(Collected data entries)
· · ·

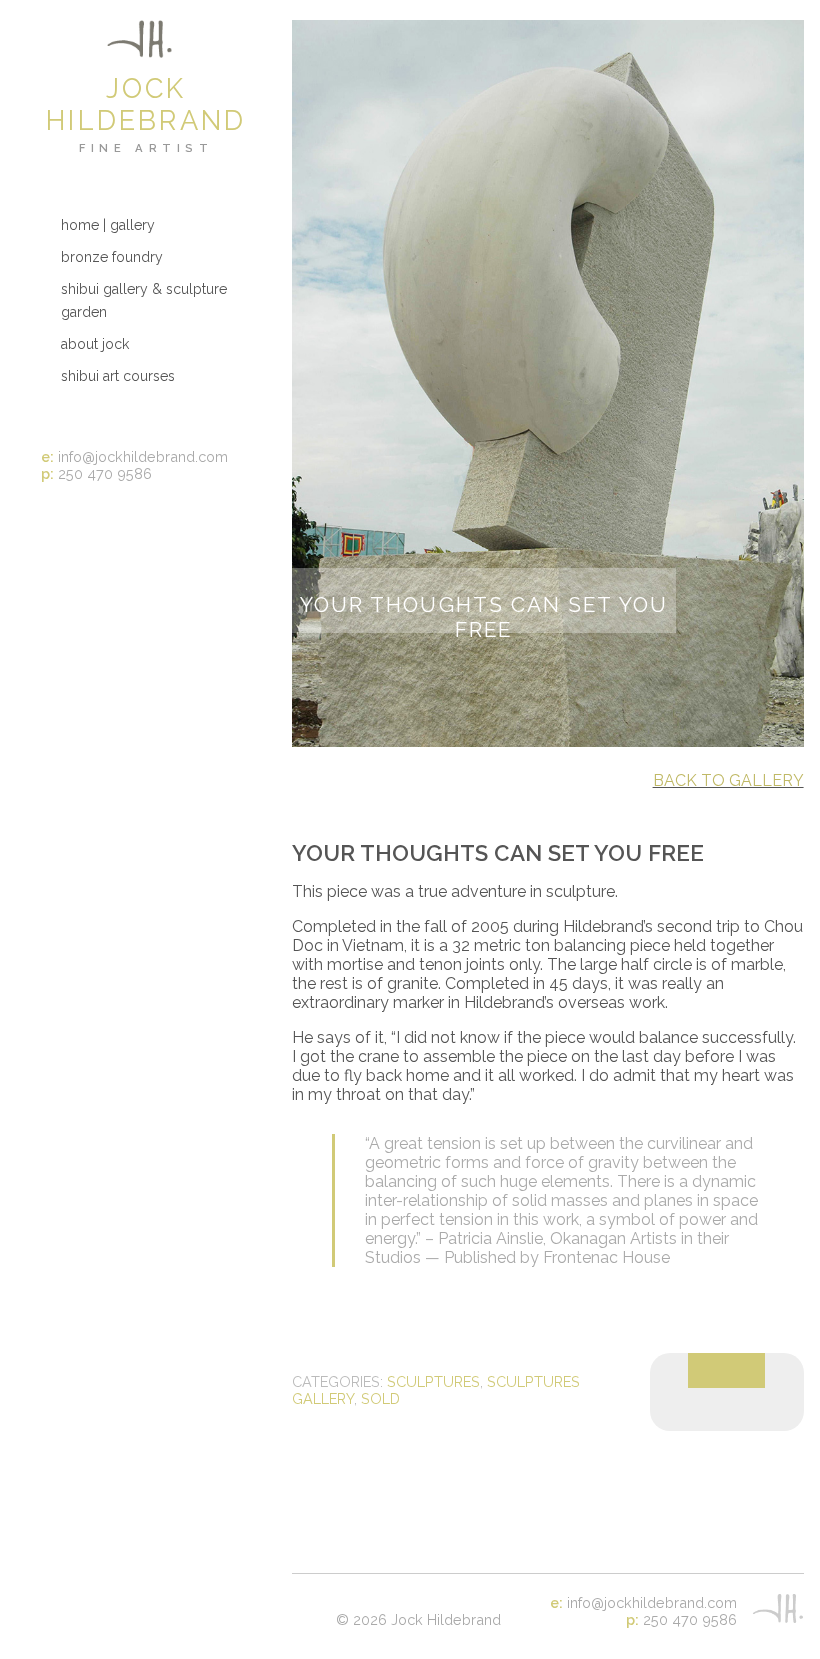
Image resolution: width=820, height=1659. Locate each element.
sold (380, 1398)
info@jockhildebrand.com (143, 456)
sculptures (433, 1381)
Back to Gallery (728, 780)
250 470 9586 (105, 473)
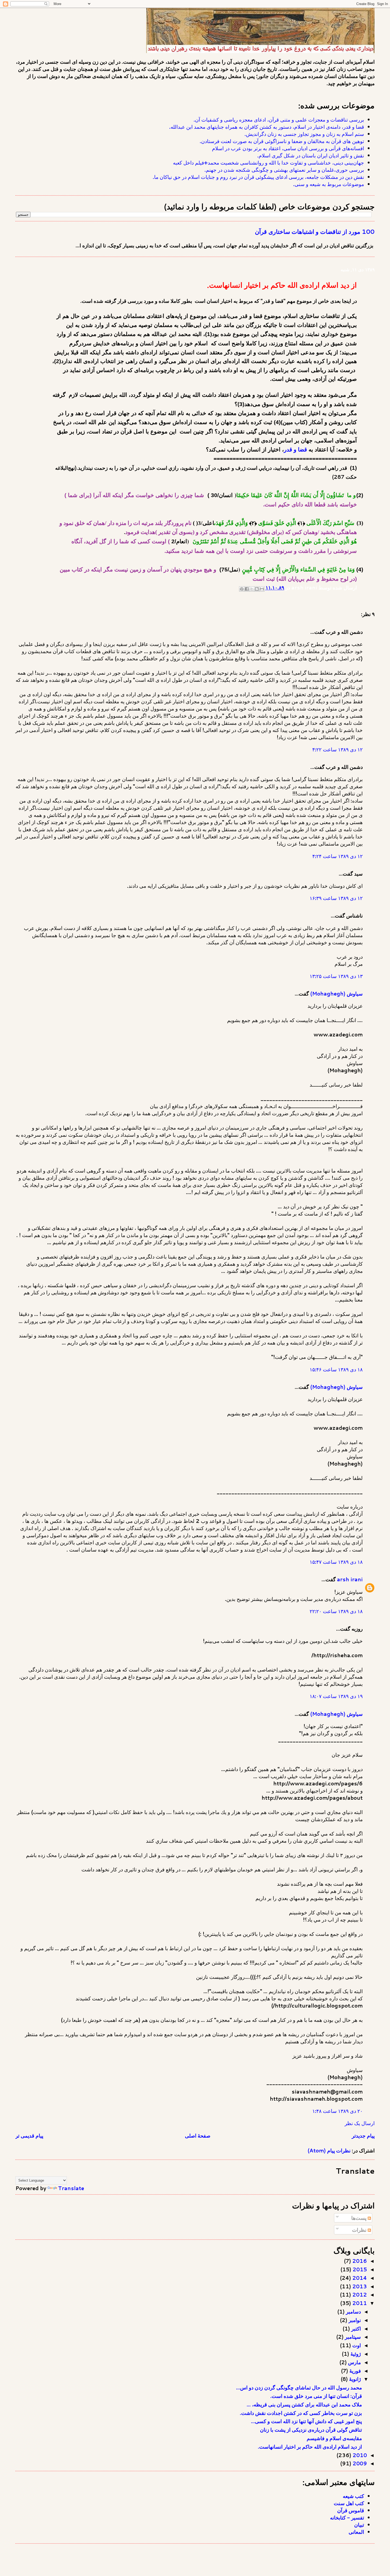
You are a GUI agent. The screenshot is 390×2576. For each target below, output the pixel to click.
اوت (356, 2345)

· · ·

__Aim of the task__. From the line containing "sold (380, 1398)" to the end of the data above, give those lines again verbatim, with both endpoints included and no images.

__Written answer__.
sold (380, 1398)
info@jockhildebrand.com (143, 456)
sculptures (433, 1381)
Back to Gallery (728, 780)
250 470 9586 (105, 473)
You are a GUI agent. The screenshot is 390×2576. For each target below, output the pixel to click.
اوت (356, 2345)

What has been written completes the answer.